January 14th, 2007 No Comments   Posted in CHD Meridian, CHS, IMC Healthcare, Whole Health

Frustrated by runaway health costs, the nation’s largest employers are moving rapidly to open more primary care medical centers in their offices and factories as a way to offer convenient service and free or low-cost health care.

Within the last two years, companies including Toyota, Sprint Nextel, Florida Power and Light, Credit Suisse and Pepsi Bottling Group have opened or expanded on-site clinics. And many employers are adding or planning to add even more clinics, which were experimented with about 30 years ago but fell out of favor amid questions about their cost-effectiveness.

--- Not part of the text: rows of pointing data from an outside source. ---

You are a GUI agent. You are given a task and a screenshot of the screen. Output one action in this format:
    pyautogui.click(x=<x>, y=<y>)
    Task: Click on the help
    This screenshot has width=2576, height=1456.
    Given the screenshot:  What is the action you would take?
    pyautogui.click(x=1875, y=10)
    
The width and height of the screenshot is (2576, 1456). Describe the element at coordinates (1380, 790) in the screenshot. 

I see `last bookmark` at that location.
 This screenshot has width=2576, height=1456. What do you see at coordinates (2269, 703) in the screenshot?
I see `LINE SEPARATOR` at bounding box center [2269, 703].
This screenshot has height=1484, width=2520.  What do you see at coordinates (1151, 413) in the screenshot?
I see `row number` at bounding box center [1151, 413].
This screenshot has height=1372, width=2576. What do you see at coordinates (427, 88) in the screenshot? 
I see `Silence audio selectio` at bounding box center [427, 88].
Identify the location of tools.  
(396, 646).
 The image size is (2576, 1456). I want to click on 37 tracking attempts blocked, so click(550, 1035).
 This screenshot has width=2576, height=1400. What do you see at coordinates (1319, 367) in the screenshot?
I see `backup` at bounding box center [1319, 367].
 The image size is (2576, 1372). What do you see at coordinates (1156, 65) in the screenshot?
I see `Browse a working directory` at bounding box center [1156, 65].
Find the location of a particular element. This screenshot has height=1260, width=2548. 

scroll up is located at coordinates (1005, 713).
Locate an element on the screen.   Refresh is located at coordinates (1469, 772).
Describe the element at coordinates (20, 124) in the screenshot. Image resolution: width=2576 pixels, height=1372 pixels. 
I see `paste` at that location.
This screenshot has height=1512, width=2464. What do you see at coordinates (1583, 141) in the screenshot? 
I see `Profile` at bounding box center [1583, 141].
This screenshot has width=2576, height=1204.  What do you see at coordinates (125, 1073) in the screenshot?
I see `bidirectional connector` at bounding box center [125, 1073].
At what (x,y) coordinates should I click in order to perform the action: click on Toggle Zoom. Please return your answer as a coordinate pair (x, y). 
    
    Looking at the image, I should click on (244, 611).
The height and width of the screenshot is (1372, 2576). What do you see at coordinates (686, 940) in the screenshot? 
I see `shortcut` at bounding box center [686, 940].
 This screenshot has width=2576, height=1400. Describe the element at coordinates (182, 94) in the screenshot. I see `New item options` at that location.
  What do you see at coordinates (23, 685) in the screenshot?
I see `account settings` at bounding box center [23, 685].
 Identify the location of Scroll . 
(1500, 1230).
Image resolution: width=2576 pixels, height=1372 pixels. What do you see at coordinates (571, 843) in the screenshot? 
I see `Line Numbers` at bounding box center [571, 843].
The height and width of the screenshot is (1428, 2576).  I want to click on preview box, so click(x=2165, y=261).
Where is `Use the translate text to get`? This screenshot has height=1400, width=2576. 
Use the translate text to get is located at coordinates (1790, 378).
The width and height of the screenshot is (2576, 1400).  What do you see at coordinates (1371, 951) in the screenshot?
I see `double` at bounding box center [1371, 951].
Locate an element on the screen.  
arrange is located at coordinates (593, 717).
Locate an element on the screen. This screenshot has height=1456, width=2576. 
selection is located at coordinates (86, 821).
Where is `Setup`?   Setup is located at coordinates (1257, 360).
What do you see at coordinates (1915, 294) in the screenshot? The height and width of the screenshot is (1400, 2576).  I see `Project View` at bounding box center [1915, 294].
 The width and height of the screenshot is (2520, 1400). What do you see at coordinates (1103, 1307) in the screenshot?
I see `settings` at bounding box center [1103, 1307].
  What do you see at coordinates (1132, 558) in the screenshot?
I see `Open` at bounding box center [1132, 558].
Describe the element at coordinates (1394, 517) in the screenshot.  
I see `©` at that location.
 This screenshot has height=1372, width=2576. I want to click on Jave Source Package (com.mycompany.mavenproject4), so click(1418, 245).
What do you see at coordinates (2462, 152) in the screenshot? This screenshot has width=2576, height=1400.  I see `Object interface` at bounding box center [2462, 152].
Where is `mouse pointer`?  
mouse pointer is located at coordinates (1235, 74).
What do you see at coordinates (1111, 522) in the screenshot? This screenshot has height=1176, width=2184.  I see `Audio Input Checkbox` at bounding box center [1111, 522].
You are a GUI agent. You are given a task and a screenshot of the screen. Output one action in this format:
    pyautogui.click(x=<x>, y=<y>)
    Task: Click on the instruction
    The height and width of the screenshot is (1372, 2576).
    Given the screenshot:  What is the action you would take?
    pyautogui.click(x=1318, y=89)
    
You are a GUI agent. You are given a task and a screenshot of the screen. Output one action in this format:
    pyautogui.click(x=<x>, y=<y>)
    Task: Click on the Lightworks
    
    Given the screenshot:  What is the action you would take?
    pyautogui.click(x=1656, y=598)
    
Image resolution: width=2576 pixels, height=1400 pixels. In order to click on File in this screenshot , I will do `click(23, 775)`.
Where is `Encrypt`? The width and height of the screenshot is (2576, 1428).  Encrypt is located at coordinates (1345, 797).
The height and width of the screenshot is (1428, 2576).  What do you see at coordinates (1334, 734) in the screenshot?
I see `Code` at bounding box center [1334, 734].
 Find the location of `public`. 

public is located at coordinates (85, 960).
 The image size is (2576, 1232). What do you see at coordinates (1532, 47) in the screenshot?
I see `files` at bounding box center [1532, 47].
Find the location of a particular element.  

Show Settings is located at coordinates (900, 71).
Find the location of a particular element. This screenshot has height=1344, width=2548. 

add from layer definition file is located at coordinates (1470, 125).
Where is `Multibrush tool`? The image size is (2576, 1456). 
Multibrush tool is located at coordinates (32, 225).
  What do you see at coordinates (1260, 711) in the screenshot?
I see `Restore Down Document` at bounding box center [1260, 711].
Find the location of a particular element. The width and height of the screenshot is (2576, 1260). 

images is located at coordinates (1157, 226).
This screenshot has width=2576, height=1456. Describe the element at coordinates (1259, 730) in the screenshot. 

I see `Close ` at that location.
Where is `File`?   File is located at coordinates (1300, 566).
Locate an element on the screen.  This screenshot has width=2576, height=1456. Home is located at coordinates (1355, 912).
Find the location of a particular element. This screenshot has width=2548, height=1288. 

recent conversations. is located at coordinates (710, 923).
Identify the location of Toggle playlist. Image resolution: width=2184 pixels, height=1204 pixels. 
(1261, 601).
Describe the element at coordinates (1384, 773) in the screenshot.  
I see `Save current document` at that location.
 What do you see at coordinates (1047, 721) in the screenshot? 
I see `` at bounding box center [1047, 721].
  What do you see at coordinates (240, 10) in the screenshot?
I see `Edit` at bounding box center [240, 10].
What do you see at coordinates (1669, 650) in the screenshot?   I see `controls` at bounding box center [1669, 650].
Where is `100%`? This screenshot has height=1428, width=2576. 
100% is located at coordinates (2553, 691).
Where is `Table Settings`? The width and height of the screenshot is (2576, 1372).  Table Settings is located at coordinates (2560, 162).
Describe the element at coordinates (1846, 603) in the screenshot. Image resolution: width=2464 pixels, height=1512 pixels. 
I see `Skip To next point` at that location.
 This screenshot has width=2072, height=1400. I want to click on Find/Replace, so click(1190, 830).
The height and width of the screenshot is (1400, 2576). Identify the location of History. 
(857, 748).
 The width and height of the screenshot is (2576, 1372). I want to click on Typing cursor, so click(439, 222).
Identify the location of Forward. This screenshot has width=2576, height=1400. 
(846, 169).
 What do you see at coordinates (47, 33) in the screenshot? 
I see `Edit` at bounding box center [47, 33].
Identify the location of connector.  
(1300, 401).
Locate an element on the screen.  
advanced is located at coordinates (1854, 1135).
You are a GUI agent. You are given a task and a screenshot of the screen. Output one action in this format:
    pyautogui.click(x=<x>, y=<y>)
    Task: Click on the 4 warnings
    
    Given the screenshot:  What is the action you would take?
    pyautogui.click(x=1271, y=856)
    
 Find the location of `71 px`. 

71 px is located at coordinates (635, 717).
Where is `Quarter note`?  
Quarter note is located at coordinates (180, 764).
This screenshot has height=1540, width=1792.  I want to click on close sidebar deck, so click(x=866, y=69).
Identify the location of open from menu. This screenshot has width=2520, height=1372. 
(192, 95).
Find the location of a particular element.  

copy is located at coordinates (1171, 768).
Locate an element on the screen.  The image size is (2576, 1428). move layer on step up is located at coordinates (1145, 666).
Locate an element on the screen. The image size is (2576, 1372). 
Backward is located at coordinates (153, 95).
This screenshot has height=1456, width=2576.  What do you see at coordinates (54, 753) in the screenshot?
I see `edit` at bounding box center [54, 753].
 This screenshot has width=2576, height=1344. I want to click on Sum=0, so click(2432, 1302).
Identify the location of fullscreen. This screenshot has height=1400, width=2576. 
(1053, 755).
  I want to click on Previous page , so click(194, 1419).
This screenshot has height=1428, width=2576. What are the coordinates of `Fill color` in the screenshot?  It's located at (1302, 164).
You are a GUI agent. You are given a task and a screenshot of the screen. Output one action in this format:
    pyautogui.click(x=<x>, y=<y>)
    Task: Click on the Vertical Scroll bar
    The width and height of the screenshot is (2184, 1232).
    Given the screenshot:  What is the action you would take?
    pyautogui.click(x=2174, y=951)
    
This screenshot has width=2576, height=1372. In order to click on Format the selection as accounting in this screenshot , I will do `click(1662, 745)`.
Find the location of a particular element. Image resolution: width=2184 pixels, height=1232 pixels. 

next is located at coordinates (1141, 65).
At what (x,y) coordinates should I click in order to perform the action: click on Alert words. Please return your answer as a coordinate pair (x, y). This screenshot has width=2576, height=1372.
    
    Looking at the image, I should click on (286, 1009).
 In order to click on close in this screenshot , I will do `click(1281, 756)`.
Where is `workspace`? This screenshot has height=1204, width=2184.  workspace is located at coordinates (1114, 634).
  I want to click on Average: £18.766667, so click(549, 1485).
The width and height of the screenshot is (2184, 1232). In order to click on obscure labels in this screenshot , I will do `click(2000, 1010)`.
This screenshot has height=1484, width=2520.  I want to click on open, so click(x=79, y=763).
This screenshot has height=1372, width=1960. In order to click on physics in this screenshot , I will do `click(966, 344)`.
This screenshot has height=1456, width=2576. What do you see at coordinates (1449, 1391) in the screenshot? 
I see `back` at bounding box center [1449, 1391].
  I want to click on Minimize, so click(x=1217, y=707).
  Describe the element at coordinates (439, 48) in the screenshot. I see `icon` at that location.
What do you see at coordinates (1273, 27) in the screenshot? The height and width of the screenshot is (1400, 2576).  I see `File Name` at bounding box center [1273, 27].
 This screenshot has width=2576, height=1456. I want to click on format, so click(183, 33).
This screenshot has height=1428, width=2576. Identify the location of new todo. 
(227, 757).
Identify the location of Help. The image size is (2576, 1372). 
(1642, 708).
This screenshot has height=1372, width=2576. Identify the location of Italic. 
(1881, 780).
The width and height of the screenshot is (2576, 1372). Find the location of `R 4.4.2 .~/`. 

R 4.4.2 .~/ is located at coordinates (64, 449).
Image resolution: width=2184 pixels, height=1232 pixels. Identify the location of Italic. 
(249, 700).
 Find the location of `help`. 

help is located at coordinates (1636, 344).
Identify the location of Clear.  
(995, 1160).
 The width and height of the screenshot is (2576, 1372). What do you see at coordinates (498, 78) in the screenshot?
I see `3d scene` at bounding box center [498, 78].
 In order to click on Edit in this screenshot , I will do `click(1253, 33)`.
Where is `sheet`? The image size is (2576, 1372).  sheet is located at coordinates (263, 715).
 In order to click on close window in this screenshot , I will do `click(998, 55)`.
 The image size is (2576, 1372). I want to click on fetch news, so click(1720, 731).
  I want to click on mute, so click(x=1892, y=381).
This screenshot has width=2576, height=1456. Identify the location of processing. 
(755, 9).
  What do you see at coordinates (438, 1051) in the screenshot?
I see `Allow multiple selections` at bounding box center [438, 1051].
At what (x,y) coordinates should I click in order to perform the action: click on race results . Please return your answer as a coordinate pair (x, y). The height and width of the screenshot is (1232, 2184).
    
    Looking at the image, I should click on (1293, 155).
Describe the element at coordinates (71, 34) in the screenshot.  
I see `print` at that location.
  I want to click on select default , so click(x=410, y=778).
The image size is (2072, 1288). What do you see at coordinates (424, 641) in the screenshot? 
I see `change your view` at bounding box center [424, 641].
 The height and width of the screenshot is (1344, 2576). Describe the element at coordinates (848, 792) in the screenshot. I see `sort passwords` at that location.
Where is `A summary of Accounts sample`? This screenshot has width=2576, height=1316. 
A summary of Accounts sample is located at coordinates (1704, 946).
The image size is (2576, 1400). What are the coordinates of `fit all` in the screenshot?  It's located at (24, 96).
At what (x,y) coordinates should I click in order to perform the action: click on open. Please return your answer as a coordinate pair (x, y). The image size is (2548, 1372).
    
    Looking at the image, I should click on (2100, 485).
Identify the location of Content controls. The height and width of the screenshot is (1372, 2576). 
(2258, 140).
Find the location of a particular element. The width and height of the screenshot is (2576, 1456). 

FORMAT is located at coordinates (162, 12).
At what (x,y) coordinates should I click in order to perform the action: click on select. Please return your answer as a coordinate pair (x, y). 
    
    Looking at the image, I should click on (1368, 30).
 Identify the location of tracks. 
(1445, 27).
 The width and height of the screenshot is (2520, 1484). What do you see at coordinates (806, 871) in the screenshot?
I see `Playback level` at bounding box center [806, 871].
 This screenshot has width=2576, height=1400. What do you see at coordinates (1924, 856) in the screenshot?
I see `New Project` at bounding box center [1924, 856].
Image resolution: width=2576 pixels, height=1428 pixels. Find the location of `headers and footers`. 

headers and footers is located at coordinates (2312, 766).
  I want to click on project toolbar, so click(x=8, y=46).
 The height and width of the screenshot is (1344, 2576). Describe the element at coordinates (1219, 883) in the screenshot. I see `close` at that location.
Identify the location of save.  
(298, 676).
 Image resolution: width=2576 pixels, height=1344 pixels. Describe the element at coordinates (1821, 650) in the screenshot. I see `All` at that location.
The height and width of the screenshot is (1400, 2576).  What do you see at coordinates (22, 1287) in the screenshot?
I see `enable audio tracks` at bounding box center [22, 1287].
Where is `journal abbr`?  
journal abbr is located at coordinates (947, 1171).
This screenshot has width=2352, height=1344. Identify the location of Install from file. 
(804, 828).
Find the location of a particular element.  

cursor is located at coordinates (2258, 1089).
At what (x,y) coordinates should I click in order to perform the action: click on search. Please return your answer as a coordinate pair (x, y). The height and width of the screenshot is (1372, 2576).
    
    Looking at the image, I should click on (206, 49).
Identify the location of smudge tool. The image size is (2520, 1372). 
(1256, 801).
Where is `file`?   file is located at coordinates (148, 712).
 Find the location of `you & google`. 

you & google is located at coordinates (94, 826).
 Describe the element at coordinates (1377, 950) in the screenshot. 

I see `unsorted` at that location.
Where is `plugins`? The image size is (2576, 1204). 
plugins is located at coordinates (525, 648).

Today a new wave of clinics is opening, driven largely by a motive that was less of a factor in the past: employers’ desires to reduce their health insurance premiums by taking care of workers before they need to see outside doctors. More than 100 of the nation’s 1,000 largest employers now offer on-site primary care or preventive health services — a number forecast to exceed 250 by the end of the year, according to David Beech, a health benefits consultant.

Corporate America’s new in-house medical offices go well beyond traditional occupational health clinics that hundreds of factories have long maintained for job-related injuries and worker’s compensation cases. Employees can now stop by for check-ups, allergy and flu shots, pregnancy tests or routine monitoring for chronic diseases like diabetes and asthma.

When prescription drugs are required, some employers arrange for the pills to be delivered the next day at the office or plant, while others even maintain fully stocked pharmacies.